The mammoth structures that most are familiar with when thinking about greenhouses are usually extremely costly to build; not to mention, the high costs of attempting to keep the structures heated when Old Man Winter comes along. But one of the most popular greenhouses that takes care of the worries, completely affordable and extremely beneficial, is called a Walipini, which comes from the Aymara Indian word for a “place of warmth.” THIS is the underground greenhouse.
It was over two decades ago in a truly freezing cold region of South America, that the underground greenhouse came to be a part of everyday life. Up in the mountains, the underground greenhouse was a huge resource that allowed growers to have a productive garden all year long, no matter how many feet of snow fell on them.
And building your own Walipini is a whole lot of fun. By taking the resources that nature and the earth already provide, the underground greenhouse provides a warm, well-lit and completely stable environment to produce vegetables. And to begin construction, all that needs to be done is to locate a growing area 6’- 8’ underground that can capture daytime solar radiation and store it.
A rectangular hole in the ground dug 6’ to 8’ deep is covered by plastic sheeting, with the longest area of the rectangle facing toward the winter sun. Using a thick wall of packed earth at the back of the building, a lower wall is created at the front; with one short and the other high, a perfect angle is made for the plastic sheet roof that seals the hole in the ground, and provides an insulating airspace between the two layers of plastic. The two layers come from a sheet on the top and another on the bottom of the roof/poles, which allow the rays of the sun to penetrate and create that warm and stable environment to always have plant growth.
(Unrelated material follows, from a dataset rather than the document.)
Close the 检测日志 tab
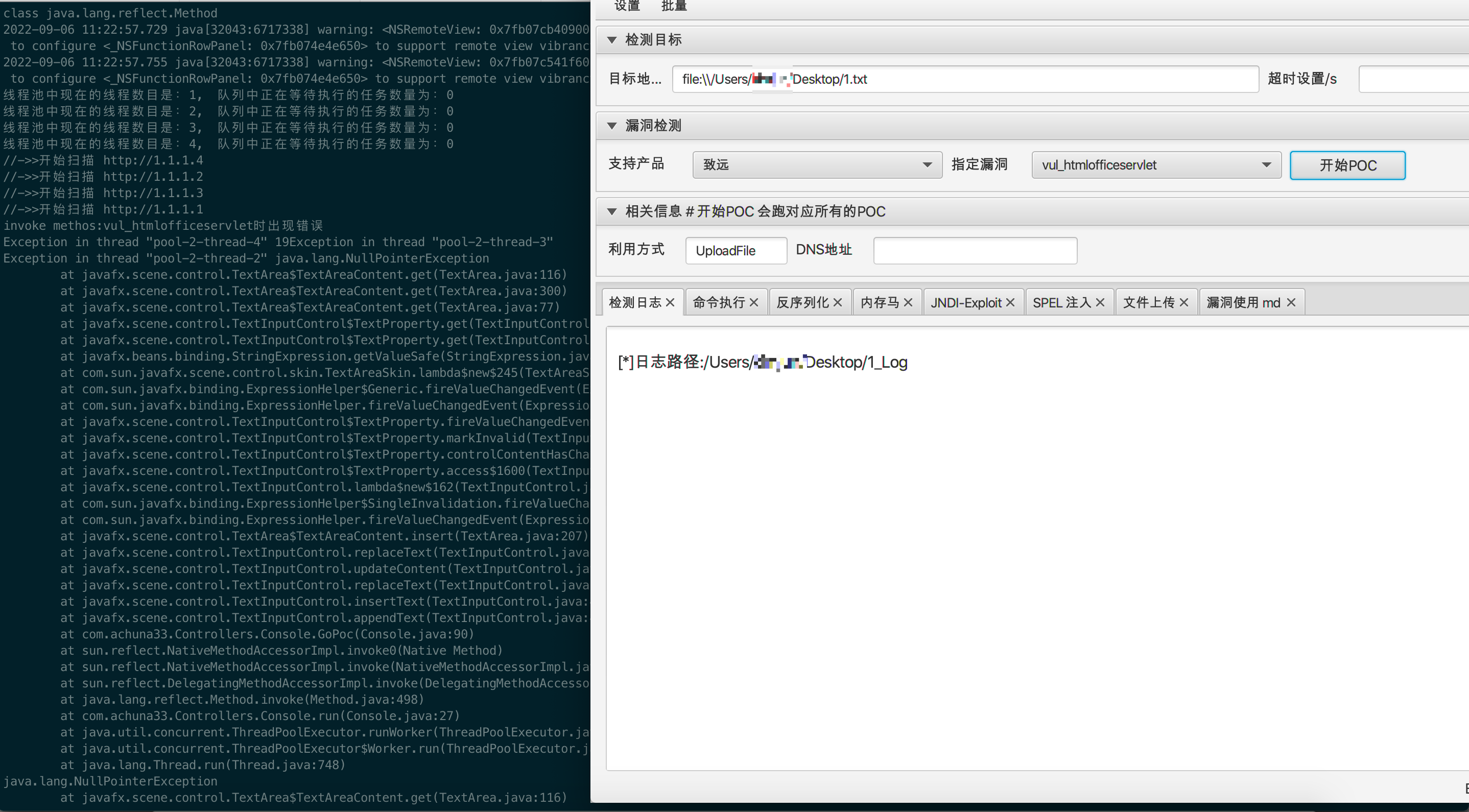The height and width of the screenshot is (812, 1469). (x=671, y=302)
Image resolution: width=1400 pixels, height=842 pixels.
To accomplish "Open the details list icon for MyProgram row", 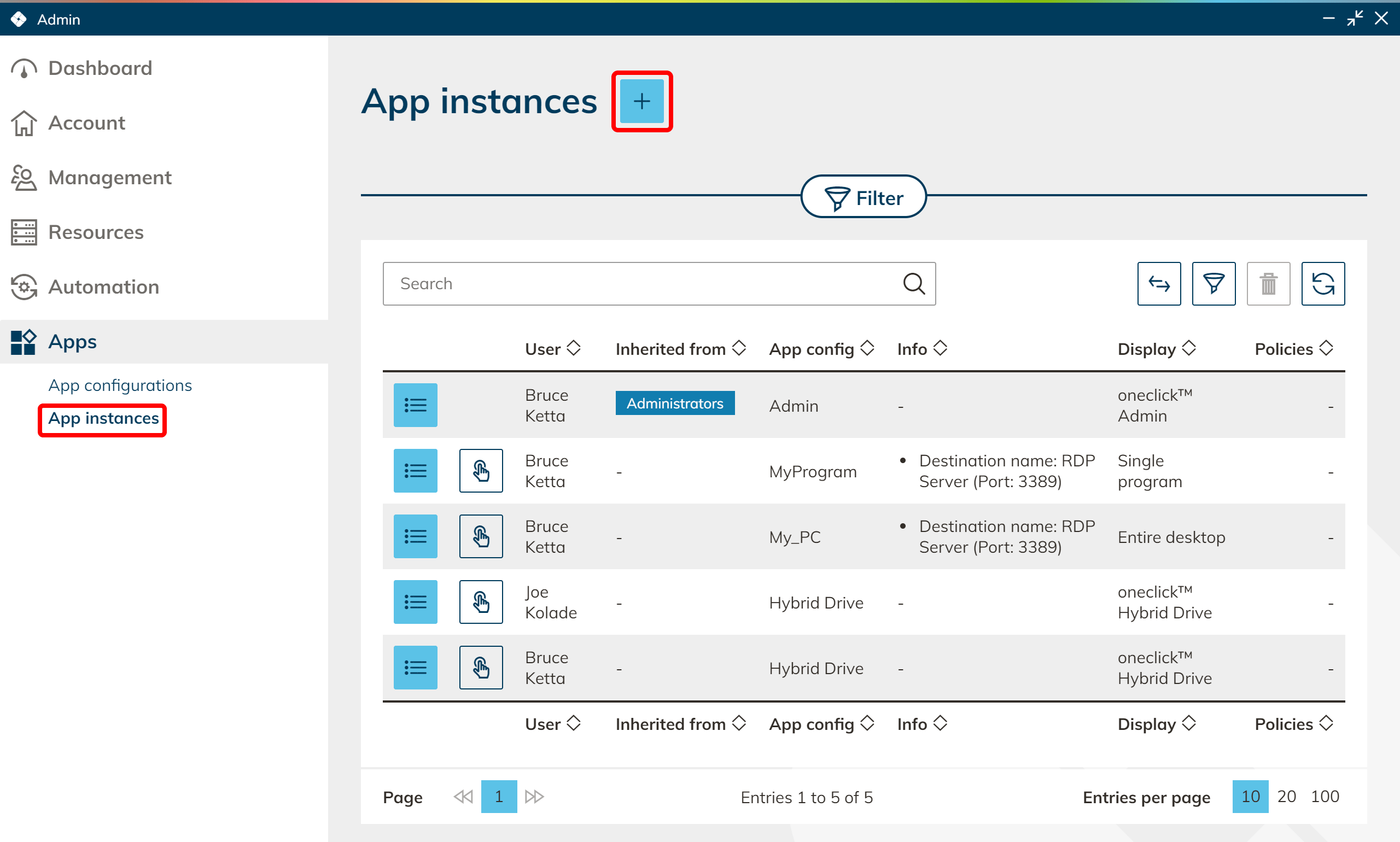I will (416, 471).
It is not a far out idea. After all, the earth is a true greenhouse already, and the grower can tap into the thermal mass of the earth by growing in an underground greenhouse. Less energy is needed to keep the Walipini’s interior heated, which saves massive bucks, instead of attempting to heat that aboveground greenhouse and watching your savings account decline rapidly. Waterproofing, drainage, and ventilation – these are the three things to keep in mind when building the Walipini, so make sure it is properly aligned with the sun while building to avoid any problems later on.
For anyone who is interested in bringing the idea to their own backyard, Walipini field models, as well as construction manuals, can be found from various places on the Internet. A place called the Benson Institute even has a 20-foot by 74-foot Walipini field model located in La Paz – a total cost of less than $300 to create.
Kind to the wallet and extremely efficient, it doesn’t take long to realize that the Walipini is the only way to grow.